Deon Langenhoven, NSRI Hermanus station commander, said: “At 11am, NSRI Hermanus were placed on alert following a request for medical assistance from the fishing trawler BEATRIS MARINE reporting 4 crew members on board taken ill with suspected gastric illness and needing to be taken off the vessel.

“At that stage they were at deep sea and confirmed that they would be nearing Hermanus later in the afternoon,” he said. “They requested assistance to bring four new crew members out to the vessel to take over from the four ill crew.

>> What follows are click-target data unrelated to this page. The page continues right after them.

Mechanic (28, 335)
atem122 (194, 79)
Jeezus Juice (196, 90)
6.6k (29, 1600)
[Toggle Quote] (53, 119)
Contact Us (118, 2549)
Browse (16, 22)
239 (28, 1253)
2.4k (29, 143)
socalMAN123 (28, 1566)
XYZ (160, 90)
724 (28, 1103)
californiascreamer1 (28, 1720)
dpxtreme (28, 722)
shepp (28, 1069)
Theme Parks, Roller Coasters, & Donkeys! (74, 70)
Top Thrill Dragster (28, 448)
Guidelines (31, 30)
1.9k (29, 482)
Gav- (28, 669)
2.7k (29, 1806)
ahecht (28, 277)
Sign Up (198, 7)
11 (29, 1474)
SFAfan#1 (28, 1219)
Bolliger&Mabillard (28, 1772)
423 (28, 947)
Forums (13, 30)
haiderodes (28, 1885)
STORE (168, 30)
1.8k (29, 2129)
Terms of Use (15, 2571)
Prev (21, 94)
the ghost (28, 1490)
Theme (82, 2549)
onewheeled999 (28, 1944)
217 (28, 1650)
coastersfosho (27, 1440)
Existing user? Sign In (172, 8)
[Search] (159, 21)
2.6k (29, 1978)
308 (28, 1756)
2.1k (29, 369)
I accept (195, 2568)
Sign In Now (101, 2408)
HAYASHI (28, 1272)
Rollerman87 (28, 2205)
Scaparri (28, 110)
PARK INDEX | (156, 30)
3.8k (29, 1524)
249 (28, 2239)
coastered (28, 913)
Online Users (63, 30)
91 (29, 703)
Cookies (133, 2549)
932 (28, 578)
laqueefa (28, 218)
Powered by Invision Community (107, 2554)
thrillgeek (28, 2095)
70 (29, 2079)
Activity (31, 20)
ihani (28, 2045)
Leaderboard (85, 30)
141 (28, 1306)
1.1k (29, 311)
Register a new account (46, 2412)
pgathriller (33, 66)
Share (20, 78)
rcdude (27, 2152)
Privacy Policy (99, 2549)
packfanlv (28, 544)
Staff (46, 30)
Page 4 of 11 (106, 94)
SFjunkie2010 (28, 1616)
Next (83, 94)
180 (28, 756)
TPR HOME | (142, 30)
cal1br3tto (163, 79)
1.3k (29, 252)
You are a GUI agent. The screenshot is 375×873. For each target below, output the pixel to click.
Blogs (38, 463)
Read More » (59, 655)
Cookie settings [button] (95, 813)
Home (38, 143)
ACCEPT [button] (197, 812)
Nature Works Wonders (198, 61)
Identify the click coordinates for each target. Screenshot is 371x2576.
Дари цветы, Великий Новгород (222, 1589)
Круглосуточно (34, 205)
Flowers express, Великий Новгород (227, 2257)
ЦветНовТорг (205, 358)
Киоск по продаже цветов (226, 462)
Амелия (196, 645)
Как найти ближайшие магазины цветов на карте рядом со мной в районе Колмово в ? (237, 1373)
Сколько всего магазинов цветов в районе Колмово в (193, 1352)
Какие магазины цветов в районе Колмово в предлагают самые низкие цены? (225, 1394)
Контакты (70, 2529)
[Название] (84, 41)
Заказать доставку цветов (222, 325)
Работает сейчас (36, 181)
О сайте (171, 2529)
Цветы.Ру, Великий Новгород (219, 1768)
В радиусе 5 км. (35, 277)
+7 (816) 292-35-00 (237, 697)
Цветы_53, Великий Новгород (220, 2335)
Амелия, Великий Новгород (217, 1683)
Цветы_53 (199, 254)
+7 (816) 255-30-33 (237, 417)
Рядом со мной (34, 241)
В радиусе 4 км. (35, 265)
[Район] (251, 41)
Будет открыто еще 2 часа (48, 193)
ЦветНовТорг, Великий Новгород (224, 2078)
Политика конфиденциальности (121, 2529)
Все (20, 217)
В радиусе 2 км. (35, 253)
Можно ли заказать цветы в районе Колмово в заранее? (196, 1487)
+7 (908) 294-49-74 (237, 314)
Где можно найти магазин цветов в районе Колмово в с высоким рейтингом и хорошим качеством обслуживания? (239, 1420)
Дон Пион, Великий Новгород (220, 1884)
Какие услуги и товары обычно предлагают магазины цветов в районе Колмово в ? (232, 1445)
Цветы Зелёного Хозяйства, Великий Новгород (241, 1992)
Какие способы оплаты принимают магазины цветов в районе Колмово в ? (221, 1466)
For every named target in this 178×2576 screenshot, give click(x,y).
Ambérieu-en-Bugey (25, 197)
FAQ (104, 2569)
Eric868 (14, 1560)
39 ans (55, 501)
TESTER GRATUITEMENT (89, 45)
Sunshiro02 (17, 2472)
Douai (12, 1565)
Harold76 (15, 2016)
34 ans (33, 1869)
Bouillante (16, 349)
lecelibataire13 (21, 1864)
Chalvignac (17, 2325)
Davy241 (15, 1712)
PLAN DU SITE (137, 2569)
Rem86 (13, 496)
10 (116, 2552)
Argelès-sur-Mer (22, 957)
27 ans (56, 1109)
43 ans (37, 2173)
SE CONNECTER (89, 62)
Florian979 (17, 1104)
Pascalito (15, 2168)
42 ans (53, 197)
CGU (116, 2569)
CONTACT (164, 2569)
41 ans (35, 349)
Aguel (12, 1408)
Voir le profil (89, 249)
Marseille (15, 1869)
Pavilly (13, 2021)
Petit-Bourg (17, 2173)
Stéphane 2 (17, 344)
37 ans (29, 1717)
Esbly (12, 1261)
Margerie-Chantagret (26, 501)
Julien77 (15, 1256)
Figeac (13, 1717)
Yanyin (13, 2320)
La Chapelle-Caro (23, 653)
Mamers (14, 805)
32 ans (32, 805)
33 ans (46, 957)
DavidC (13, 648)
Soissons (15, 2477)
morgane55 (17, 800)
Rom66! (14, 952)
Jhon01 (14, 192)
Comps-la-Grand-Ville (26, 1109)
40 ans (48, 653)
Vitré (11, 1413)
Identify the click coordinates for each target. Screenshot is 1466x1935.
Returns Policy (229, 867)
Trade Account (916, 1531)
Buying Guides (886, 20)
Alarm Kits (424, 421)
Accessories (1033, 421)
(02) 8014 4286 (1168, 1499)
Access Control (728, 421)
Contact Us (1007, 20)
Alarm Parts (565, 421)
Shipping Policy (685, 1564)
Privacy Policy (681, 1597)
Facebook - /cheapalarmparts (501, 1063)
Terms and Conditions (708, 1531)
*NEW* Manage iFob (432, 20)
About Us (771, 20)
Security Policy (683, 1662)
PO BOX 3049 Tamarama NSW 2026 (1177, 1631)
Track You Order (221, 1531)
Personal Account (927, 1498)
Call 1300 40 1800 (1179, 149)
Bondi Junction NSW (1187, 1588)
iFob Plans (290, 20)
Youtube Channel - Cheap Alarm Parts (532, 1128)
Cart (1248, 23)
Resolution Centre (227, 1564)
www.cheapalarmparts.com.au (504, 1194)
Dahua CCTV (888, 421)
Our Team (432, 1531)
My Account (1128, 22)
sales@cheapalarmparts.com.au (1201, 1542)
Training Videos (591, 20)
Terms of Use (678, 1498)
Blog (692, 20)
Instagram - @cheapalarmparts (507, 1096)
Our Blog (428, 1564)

“At 4pm, with the assistance of radio communications from Telkom Maritime Radio Services, the vessel confirmed to be nearing Walker Bay and at 5pm NSRI Hermanus duty crew launched the sea rescue craft SOUTH STAR, accompanied by 4 fishermen who would be transferred onto the trawler, and we rendezvoused with BEATRIS MARINE 4 nautical miles off-shore of Danger Point and the 4 ill crew were taken aboard our sea rescue craft and the 4 fresh crew were transferred aboard the trawler.

“The 4 ill crew members, all in stable conditions, all from Cape Town, were brought safely to Hermanus Harbour without incident and they will make their own arrangements to see a doctor and no further assistance was required.”